Preheat your grill to medium heat. Grill the corn and poblano pepper for 15 minutes. The pepper should be charred and the corn should be tender with some grill marks. Remove from the grill and let the corn and pepper cool to room temperature. When the corn is cool enough to handle, using the corn stripper, remove the kernels off the cob. You'll also want to remove the skin off the poblano pepper, slice it in half, and remove the seeds. Set both corn and poblano pepper to the side.
In a large soup pot, heat oil and butter over medium heat. Add onion and garlic. Cook until tender, about 5 minutes. Add the cumin and cook until fragrant about 1 minute. Stir in 1-½ cups of grilled corn kernels, vegetable stock, and peeled and chopped potato. Mix well and bring to a boil then reduce heat. Simmer, covered, for 10-15 minutes until the potato is cooked (stir occasionally).
In a bowl add the flour, salt, and pepper and mix. Then stir in the whole milk into the flour mixture. Stir until smooth.

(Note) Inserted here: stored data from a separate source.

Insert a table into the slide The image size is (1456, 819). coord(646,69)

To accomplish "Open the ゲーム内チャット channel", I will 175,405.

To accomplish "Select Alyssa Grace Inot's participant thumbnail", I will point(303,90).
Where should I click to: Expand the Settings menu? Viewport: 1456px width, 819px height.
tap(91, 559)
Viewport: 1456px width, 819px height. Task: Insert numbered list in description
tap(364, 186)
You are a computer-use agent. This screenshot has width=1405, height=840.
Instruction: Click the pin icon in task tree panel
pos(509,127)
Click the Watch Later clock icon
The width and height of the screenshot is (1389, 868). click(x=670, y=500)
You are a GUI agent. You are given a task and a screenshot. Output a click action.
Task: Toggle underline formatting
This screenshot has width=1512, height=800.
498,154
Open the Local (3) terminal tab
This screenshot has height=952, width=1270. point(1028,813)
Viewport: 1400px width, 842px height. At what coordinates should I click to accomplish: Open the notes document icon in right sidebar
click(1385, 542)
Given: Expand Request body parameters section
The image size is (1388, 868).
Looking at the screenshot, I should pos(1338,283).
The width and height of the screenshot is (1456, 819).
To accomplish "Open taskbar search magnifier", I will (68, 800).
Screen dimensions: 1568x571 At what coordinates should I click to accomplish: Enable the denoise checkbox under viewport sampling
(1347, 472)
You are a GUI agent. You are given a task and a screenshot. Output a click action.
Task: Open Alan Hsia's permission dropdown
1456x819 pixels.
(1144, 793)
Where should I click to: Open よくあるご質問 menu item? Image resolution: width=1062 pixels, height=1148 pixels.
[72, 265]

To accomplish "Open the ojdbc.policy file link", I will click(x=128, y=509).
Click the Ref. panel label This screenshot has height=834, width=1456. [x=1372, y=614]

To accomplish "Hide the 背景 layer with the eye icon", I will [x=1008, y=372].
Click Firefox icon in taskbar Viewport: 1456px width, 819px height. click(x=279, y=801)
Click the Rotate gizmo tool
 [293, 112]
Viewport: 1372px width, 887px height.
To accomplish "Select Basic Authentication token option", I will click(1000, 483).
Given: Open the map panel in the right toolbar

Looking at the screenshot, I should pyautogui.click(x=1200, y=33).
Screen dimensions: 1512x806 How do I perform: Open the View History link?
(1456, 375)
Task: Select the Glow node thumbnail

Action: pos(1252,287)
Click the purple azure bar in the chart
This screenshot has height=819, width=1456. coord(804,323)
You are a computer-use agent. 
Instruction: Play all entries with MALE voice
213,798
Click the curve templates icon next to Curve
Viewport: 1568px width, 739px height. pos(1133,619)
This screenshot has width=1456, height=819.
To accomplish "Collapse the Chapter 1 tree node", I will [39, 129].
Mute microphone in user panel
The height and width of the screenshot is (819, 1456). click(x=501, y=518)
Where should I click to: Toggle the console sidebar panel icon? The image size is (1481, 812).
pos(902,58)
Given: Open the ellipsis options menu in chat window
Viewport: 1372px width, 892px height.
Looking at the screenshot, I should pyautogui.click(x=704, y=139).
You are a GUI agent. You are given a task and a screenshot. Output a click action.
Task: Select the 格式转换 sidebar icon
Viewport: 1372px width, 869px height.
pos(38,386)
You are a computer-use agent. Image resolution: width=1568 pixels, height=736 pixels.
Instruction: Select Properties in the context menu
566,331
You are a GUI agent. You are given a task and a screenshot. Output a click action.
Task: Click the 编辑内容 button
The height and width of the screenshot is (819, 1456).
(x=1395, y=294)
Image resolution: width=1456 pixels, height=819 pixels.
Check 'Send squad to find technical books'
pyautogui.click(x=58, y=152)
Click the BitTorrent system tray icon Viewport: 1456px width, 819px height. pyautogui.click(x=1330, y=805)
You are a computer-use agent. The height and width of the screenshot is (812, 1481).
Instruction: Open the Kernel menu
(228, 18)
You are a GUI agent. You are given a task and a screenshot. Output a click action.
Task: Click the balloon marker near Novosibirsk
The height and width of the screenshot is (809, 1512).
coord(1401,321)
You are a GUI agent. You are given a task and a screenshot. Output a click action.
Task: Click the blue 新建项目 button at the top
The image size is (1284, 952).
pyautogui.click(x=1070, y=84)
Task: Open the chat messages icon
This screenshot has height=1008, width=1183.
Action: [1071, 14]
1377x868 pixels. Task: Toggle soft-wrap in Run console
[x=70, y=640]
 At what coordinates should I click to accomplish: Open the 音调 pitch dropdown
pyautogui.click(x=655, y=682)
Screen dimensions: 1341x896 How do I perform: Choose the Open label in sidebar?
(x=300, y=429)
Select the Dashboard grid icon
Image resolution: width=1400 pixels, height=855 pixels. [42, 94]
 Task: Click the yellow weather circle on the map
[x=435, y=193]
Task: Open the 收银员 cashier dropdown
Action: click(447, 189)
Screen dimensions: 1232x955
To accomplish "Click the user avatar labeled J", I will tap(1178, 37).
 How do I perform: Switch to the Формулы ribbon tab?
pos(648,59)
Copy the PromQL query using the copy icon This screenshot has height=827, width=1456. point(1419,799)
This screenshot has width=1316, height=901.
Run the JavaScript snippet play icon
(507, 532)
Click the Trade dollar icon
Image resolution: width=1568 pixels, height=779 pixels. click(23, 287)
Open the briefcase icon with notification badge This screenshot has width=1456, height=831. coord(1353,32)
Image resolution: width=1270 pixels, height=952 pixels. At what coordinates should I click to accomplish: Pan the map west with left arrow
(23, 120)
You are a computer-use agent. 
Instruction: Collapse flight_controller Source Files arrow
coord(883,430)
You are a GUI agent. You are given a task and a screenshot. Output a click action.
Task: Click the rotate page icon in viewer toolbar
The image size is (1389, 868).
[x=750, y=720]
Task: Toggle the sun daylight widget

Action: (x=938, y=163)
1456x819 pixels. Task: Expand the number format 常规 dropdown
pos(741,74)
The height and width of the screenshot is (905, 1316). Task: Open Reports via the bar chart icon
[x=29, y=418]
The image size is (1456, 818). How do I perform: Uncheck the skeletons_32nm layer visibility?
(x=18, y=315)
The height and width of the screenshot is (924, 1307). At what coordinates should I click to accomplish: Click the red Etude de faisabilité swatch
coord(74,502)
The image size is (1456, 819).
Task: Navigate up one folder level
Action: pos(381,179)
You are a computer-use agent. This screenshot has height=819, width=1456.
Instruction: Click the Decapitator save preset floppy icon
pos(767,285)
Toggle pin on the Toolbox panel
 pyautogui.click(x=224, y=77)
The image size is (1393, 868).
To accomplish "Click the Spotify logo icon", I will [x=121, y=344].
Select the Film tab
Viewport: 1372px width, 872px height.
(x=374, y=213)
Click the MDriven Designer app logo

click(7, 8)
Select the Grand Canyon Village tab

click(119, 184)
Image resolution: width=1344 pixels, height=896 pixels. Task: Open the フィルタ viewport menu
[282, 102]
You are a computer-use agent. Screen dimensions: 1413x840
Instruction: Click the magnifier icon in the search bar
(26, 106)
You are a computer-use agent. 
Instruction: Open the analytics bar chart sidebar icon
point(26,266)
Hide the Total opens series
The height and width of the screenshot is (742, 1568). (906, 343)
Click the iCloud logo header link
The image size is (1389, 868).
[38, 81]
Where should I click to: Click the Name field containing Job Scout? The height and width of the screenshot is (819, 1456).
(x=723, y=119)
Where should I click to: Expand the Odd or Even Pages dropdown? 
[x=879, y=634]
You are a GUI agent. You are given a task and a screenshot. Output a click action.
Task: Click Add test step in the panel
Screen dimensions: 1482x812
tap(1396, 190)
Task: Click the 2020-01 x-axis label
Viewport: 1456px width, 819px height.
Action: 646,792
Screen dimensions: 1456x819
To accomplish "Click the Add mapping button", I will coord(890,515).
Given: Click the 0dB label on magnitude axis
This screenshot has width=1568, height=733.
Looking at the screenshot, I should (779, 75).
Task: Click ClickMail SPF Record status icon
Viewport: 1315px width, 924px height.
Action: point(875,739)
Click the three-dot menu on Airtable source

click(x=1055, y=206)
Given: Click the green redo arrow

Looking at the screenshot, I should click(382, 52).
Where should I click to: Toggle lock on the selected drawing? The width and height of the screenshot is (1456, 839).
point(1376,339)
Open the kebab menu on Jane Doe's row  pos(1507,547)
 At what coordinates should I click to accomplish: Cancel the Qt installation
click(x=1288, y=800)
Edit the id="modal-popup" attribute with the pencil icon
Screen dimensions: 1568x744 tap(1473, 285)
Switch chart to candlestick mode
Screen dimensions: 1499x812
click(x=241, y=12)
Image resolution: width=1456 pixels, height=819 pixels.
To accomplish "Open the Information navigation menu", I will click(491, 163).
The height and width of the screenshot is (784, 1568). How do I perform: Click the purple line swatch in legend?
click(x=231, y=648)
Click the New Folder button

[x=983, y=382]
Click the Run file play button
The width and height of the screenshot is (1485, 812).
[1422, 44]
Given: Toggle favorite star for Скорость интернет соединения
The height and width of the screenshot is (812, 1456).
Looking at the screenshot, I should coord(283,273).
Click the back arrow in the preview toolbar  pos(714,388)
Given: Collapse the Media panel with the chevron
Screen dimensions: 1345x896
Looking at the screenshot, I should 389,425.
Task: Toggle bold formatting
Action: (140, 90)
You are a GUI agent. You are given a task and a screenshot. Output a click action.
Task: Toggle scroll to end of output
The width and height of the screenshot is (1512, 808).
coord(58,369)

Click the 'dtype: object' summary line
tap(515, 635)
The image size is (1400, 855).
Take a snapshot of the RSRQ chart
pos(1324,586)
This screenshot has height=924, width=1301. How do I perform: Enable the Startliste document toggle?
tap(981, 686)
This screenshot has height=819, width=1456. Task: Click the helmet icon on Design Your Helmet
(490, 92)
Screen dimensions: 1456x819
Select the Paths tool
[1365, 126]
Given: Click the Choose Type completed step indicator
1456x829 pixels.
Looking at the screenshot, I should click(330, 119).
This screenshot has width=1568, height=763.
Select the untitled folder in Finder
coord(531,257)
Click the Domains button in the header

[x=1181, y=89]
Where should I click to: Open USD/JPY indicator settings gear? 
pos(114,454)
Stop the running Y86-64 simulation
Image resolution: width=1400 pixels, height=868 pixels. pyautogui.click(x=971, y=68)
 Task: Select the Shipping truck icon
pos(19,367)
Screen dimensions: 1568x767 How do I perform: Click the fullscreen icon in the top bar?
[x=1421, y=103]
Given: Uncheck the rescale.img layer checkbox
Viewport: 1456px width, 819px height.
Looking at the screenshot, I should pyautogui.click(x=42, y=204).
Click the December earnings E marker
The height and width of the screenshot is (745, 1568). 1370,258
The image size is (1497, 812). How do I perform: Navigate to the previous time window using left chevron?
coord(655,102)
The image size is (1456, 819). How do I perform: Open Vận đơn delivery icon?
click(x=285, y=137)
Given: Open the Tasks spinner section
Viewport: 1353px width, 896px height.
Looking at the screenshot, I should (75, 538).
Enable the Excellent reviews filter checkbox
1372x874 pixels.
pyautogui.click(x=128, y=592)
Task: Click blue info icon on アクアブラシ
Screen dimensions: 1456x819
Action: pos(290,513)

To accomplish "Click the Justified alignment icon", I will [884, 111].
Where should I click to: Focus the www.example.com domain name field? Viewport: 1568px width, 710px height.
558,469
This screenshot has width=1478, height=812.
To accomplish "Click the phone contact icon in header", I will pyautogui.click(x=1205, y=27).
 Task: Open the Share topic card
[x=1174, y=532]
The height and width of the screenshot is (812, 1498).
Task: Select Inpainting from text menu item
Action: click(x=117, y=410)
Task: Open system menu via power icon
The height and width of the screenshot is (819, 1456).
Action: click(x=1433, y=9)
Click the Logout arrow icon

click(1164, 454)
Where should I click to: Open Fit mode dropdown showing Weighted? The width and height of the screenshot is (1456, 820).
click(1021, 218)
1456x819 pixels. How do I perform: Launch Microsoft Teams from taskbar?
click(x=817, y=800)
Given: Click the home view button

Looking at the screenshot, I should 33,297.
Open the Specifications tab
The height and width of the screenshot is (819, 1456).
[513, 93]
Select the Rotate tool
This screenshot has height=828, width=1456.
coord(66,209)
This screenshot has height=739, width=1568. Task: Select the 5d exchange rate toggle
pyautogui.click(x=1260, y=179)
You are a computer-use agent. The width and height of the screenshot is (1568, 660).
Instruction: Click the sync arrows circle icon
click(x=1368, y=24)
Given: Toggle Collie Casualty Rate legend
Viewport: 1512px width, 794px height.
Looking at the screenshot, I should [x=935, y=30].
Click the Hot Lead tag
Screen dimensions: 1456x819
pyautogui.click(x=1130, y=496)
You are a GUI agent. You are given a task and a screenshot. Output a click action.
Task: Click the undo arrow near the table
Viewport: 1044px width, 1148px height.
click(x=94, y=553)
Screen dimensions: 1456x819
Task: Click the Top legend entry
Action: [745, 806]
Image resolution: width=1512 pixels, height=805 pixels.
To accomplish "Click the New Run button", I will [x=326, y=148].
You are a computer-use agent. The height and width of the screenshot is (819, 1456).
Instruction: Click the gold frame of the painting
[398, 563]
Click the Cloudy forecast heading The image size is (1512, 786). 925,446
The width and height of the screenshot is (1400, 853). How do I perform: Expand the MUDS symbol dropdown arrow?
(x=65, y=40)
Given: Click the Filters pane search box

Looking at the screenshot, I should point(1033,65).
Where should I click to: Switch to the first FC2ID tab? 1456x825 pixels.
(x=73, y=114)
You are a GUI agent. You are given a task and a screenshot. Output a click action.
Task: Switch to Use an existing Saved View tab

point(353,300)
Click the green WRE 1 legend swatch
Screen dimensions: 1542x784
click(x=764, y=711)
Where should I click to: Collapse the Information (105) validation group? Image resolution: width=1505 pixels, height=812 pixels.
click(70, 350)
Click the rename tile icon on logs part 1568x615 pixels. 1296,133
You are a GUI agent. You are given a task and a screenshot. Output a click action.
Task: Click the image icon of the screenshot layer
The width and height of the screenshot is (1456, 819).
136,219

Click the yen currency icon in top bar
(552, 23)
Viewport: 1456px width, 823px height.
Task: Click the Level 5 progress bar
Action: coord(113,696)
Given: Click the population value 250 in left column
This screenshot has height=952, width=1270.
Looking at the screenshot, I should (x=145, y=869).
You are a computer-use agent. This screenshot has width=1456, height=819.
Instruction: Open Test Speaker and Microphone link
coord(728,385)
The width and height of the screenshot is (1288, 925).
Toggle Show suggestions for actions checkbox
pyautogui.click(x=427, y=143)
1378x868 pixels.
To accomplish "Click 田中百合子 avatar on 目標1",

Gradually stir the whole milk mixture into the soup as well as half of the poblano pepper. Cook for five minutes, stirring until slightly thick and bubbly. Using an immersion blender, puree the mixture to desired consistency. Ladle soup into bowls, top with remaining grilled corn kernels, chopped poblano pepper, and cilantro.
Notes
*Nutritional calculations are estimated and may vary depending on serving size and ingredients.